Il caso Montedomini, gli appartamenti di proprietà della storica azienda pubblica fiorentina di servizi alla persona affittati ai turisti per locazioni brevi, oltre che un motivo di grande imbarazzo per la giunta Funaro, diventa l’ennesimo casus belli tra due ex sindaci di Firenze e già grandi amici: l’ex premier e senatore di Italia viva, Matteo Renzi e Dario Nardella, eurodeputato Pd.
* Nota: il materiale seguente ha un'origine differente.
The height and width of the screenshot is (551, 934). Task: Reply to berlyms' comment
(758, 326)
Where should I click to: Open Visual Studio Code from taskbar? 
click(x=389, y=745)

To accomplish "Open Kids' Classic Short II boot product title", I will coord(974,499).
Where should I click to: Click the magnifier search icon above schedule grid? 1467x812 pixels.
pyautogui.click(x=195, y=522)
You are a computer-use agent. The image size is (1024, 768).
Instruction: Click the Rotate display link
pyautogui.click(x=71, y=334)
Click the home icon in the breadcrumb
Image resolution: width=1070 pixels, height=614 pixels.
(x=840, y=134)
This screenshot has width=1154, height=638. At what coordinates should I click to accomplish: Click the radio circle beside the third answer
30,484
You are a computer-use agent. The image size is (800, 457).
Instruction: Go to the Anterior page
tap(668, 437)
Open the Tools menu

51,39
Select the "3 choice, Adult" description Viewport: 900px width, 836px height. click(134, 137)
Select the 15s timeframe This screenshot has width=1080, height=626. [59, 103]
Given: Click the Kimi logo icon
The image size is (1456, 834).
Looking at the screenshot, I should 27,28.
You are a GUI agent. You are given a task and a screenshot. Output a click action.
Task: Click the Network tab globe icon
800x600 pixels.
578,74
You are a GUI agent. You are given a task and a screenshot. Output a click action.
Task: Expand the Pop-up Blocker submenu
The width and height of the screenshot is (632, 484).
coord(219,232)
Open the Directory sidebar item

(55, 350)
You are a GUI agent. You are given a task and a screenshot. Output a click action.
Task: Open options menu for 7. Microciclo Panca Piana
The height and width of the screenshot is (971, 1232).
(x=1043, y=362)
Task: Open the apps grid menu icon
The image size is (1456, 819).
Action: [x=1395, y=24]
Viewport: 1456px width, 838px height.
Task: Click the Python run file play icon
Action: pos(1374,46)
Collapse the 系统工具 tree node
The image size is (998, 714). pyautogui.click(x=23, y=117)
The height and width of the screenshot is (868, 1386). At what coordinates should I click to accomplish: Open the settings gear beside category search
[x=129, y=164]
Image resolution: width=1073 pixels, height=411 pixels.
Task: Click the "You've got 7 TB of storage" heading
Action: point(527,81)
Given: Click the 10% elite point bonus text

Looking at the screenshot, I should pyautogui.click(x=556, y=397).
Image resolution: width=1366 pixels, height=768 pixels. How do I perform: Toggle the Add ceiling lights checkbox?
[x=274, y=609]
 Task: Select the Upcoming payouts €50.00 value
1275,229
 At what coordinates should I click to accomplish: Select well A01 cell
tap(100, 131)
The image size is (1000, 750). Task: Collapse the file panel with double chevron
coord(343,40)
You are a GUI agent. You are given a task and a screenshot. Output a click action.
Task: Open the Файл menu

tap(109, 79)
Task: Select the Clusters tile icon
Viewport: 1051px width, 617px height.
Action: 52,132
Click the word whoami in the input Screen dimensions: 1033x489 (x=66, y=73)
«Sono sconvolto da quello che leggo - ha dichiarato Renzi al Corriere Fiorentino -. Appena mi sono insediato a Palazzo Vecchio ho cambiato la squadra di Montedomini, chiedendo a Marco Seracini di guidare la trasformazione e a una giovane Sara Funaro di dare una mano nel cda. In quel regolamento, che voleva riportare trasparenza ed evitare inciuci e marchette, era specificato chiaramente che gli affitti finalizzati allo sfruttamento economico erano incompatibili con la storia e con la vocazione di Montedomini». Secondo Matteo Renzi sono state due delibere adottate dalla giunta Nardella nel 2015 e nel 2018, con Luigi Paccosi presidente di Montedomini, ad abolire il vincolo d’affitto a famiglie e persone fisiche, aprendo anche a società private. «Scoprire adesso — è il durissimo atto d’accusa di Renzi — che Dario Nardella e i suoi fidati uomini (sempre gli stessi, tra partecipate e associazioni che finanziano lo stesso Nardella) mentre rendevano più complicata la vita ai fiorentini che vogliono utilizzare la libertà privata, regalavano un business pazzesco a soggetti privati, speculando sulla storia di Montedomini, mi indigna. Da fiorentino, da amministratore, da uomo del centrosinistra: spero che la sindaca Sara Funaro faccia pulizia e che la coppia Nardella-Paccosi sia chiamata a risponderne quantomeno politicamente». Dopo il progetto sullo stadio Franchi e la frattura per i finanziamenti per l’opera e la gestione dei cantieri, e l’accusa di ‘mancata vigilanza’ sul famigerato cubo nero spuntato sopra l’ex Teatro Comunale, il caso Montedomini sembra più imbarazzante e non liquidabile come l’ennesima diatriba tra due ex sindaci e amici. Soprattutto perché la battaglia della giunta di Firenze contro il proliferare degli appartamenti affittati a turisti è diventata una vicenda nazionale. Con tanto di delibere di blocco di nuove autorizzazioni sugli affitti brevi non solo nel centro storico patrimonio Unesco.